Mark Labozzetta says
Sounds like your Nasal Manipulation shop would result in you being hare today, goon tomorrow.
drowner says
@4 and 6
They are correct: the Mountain XPress readership is quite credulous. Having lived in Asheville and Los Angeles both, it’s no contest as to which community I believe has a larger problem with left-wing lunacy. It seems like half the city of Asheville believes the town was constructed atop an underground crystal growth that channels some unidentified energy (an actual belief). I moved away for three reasons: these people, the rich yuppies multiplying within the city limits, and encroachment of rural attitudes from outside the city limits. Asheville sadly is not the liberal bastion that I had imagined in my own mind, which is a shame, because it does produce some world-class beer (Pisgah Pale and Wedge IPA).
Rev. BigDumbChimp says
And Wicked Weed… everything.
But yes, there is a big steaming pile of new age woo in Asheville. I go there to drink… I mean see friends fairly frequently and it’s everywhere.
Monsanto says
I, too, have x-ray vision. I can easily spot dribbly bits and icky stuff, and that’s been medically verified. More than that, I can detect chakra blockages and restrictions to your flow of chi, and I’ve never been medically contradicted on any of that. I’ve also discovered a secret remedy for anything that ails you from none other than Edgar Cayce. Mix honey with a dash of cinnamon and stir that into grape juice. It cured my Aunt Mahitabel’s cancer, but you have to be careful about the dosage because it’s such a powerful drug — even exceeding professional homeopathic 60x preparations.

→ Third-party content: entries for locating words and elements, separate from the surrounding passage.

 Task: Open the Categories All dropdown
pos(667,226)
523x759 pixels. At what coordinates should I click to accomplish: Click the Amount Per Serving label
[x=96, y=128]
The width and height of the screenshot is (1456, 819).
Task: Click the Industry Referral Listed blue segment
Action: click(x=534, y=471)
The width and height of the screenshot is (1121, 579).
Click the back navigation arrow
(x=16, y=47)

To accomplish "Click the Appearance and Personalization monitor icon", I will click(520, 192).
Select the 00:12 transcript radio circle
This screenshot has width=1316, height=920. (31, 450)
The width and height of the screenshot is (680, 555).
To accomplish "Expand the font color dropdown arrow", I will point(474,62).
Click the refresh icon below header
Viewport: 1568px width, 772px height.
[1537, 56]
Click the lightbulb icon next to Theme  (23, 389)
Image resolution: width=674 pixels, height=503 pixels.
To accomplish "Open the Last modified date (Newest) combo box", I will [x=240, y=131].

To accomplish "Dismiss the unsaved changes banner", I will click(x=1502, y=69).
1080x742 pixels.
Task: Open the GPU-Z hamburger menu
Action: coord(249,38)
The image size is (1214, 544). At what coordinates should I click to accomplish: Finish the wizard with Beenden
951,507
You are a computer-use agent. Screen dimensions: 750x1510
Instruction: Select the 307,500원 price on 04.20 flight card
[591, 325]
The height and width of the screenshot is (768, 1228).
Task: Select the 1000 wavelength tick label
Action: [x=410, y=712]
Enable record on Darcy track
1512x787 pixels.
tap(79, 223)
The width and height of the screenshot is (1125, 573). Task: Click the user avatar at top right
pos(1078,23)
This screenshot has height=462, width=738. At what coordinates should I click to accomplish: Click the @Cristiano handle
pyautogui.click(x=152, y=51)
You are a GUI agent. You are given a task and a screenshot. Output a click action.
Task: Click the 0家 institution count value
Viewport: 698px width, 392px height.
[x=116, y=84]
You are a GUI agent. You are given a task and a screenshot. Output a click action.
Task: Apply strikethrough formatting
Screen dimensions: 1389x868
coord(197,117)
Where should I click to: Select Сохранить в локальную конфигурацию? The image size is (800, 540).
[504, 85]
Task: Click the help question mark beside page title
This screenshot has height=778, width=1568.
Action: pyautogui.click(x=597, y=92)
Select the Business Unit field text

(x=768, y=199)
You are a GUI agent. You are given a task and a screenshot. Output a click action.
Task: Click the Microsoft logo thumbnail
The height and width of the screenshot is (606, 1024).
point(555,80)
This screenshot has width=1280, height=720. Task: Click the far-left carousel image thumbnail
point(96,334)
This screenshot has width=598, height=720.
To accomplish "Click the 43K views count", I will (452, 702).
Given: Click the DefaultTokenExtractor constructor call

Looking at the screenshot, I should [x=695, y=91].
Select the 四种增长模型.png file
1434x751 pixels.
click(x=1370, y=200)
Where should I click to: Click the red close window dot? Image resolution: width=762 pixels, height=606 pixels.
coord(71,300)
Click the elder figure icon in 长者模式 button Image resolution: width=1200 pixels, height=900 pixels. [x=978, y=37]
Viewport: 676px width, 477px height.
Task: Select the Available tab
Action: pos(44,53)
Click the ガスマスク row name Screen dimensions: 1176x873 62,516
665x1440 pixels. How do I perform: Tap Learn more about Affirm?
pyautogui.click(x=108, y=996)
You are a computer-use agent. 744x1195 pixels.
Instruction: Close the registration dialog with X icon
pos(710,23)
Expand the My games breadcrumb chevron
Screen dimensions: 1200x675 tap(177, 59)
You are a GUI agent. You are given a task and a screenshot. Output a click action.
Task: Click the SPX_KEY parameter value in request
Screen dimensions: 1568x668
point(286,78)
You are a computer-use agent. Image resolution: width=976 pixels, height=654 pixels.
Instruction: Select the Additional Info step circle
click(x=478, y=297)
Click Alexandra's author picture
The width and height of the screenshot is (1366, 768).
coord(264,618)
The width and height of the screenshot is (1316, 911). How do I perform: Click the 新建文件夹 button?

Leave your credit card number with me, and I’ll return an online diagnosis that I’m sure will surprise you.
Lady Mondegreen says
Something very like your new modality was modish for a while around the turn of the last century. It was supposed to improve mental rather than physical health. It was the brainchild of one Wilhelm Fleiss, a friend and fellow crank of Sigmund Freud’s. If you want to be horrified, read about what they did to Freud’s patient Emma Eckstein.